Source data
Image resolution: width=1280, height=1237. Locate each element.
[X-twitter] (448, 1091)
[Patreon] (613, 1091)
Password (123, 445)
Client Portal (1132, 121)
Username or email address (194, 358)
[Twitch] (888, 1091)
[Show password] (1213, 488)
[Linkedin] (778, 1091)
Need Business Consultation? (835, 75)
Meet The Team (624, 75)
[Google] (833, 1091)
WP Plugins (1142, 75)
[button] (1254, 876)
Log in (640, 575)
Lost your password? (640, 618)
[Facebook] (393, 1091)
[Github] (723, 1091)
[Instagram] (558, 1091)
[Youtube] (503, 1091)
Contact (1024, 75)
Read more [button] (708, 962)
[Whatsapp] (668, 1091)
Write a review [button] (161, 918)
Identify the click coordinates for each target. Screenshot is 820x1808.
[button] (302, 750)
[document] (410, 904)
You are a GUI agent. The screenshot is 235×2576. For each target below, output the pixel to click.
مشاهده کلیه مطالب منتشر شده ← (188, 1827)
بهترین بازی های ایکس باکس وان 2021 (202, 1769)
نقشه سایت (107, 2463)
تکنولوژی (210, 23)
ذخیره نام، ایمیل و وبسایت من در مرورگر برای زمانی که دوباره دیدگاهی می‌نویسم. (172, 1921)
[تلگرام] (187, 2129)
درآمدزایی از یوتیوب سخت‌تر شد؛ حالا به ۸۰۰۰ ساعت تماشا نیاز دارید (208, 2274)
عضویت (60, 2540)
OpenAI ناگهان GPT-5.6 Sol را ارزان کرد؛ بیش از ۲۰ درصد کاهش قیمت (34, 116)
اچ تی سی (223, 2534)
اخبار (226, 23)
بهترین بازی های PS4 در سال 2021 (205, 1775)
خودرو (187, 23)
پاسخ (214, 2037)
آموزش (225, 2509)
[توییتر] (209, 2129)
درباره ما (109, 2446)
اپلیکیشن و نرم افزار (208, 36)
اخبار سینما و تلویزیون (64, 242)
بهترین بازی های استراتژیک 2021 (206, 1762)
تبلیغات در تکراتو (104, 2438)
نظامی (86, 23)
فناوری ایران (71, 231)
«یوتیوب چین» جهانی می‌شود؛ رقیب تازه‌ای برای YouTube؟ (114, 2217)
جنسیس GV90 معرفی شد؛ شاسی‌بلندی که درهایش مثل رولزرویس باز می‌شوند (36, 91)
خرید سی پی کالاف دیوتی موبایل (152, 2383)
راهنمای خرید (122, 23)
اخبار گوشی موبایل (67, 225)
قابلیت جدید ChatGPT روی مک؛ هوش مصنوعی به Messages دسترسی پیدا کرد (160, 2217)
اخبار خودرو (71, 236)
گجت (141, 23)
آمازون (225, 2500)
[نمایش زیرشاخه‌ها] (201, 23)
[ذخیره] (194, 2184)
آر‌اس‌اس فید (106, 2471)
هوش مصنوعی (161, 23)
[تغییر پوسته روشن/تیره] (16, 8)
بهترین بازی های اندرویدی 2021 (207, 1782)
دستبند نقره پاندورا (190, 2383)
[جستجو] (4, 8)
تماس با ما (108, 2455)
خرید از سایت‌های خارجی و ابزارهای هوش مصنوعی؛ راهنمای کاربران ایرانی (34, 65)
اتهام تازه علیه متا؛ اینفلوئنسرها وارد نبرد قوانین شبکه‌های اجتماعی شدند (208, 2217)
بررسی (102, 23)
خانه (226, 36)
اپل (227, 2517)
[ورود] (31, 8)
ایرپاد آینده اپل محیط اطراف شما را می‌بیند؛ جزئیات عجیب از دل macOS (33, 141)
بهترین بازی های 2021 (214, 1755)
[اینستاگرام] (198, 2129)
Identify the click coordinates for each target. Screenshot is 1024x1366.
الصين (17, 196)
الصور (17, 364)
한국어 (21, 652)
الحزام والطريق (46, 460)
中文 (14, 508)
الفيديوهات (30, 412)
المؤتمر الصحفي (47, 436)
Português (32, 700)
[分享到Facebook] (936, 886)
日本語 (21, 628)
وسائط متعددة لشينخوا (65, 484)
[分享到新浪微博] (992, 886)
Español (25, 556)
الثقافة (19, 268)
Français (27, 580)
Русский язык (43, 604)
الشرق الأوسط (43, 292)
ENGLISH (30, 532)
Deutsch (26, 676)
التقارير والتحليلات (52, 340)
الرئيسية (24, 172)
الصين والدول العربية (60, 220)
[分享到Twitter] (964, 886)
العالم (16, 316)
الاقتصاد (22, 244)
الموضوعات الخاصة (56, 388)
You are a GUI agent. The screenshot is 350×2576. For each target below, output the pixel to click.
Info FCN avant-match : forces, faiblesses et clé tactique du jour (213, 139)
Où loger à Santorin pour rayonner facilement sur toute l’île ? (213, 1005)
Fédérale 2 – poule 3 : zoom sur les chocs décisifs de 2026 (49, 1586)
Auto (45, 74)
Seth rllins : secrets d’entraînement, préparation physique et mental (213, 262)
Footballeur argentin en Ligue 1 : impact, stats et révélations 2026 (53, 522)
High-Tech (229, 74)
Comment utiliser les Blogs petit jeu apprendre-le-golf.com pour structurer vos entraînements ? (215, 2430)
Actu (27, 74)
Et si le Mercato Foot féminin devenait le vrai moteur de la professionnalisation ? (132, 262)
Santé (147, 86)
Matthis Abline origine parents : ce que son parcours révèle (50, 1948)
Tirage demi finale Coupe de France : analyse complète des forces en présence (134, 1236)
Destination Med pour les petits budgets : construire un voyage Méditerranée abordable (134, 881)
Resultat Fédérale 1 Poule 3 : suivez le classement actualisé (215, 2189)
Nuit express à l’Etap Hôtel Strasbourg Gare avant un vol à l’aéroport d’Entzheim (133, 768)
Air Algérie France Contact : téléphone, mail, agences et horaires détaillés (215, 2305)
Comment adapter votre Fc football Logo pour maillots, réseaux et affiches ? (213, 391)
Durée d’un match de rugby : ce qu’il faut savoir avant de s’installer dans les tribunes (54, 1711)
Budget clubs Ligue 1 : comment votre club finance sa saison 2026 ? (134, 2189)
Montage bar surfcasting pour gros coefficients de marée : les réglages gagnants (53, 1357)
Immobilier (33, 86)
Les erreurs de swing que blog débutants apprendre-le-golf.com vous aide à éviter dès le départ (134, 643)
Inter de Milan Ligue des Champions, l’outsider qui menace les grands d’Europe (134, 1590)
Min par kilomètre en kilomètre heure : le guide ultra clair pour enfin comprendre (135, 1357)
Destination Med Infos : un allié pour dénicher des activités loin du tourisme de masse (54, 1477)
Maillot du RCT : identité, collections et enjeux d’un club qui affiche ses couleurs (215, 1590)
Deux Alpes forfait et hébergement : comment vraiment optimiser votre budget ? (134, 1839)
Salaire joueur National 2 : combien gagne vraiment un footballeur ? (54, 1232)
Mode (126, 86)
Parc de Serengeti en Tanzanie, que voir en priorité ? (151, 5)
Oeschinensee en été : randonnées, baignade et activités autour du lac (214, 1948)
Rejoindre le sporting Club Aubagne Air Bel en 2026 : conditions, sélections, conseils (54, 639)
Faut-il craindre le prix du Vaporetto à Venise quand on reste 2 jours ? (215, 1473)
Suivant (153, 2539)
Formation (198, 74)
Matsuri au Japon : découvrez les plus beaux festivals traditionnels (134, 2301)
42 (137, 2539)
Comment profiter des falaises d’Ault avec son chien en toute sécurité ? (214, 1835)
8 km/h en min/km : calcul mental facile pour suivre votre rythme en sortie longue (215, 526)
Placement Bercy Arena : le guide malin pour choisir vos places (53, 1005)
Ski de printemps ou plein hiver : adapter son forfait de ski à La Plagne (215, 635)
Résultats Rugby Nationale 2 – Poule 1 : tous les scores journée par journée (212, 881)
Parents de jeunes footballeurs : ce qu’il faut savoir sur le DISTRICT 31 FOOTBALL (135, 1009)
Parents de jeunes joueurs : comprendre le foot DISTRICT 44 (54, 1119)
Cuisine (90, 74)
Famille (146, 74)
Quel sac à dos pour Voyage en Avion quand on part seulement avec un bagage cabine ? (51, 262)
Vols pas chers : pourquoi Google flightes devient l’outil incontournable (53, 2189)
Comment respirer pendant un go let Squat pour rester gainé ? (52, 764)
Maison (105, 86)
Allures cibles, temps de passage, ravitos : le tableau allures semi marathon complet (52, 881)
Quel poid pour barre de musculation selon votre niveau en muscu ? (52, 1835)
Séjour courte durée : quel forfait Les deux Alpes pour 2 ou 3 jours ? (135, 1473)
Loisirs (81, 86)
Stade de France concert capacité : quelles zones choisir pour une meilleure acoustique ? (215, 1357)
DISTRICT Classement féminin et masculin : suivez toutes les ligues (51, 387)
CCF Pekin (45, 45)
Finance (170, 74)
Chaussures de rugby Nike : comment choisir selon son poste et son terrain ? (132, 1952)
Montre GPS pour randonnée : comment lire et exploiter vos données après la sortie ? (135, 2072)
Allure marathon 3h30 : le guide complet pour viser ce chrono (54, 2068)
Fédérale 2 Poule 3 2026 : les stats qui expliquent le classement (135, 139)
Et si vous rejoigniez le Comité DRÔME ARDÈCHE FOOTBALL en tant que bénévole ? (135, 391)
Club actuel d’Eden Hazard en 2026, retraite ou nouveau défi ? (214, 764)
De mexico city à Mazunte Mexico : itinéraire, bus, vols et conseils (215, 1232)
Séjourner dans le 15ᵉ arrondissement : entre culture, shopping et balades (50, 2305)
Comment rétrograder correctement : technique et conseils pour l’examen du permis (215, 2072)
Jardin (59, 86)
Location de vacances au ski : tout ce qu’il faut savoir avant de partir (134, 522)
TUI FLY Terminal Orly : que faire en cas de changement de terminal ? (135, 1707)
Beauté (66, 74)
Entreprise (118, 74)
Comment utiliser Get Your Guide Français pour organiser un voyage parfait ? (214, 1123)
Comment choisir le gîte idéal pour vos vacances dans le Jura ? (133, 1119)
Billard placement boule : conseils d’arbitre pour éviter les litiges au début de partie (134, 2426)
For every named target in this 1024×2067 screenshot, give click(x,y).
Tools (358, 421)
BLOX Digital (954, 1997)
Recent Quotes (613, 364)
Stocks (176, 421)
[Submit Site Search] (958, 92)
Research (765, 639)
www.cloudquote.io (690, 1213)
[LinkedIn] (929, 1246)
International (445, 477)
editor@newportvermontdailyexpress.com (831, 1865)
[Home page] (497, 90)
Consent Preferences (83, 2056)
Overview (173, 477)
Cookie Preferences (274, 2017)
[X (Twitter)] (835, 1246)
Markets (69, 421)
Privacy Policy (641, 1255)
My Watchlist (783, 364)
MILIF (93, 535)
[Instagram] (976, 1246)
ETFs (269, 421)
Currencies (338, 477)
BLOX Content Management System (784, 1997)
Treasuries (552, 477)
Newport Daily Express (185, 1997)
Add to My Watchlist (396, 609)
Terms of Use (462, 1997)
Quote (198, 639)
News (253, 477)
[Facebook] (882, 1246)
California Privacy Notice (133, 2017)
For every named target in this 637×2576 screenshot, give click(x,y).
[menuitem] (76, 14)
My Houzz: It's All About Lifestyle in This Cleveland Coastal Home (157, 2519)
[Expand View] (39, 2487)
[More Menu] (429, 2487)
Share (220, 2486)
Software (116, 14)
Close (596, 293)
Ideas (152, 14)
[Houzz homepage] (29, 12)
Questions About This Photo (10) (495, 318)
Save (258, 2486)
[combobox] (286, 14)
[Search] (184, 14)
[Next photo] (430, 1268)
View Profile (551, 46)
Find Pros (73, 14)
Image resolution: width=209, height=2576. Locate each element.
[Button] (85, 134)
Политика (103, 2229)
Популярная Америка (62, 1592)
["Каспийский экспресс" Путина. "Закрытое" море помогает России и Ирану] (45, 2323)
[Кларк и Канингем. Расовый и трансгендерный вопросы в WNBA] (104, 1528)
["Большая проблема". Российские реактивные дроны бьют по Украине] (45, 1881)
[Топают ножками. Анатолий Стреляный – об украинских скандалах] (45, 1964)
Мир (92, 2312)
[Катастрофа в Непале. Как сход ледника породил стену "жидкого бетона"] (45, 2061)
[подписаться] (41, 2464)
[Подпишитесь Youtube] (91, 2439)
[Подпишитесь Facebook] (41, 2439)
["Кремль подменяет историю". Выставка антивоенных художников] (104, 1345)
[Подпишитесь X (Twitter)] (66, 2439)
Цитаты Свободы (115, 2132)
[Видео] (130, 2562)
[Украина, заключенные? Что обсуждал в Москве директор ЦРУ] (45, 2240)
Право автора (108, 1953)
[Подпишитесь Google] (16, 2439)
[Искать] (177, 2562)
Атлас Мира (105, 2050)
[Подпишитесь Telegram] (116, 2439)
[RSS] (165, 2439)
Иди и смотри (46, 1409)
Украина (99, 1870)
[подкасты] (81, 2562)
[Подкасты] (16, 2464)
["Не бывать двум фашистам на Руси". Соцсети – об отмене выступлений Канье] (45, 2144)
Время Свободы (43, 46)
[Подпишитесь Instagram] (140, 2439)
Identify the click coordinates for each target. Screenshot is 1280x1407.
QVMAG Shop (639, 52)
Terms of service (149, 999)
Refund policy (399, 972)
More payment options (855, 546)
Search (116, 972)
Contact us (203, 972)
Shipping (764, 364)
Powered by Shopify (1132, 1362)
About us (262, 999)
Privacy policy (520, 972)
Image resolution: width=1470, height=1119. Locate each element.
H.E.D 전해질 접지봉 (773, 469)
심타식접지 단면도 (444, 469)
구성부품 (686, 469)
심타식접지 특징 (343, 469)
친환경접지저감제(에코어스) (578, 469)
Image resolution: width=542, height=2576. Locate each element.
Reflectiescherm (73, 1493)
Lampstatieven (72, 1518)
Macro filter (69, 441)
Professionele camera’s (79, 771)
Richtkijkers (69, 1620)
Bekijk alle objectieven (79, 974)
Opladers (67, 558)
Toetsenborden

» **Exercise instructions**
Report each line in the preceding entries that holds the string "برای".

» **Expected answer**
ذخیره نام، ایمیل و وبسایت من در مرورگر برای زمانی که دوباره دیدگاهی می‌نویسم. (172, 1921)
«یوتیوب چین» جهانی می‌شود؛ رقیب تازه‌ای برای YouTube؟ (114, 2217)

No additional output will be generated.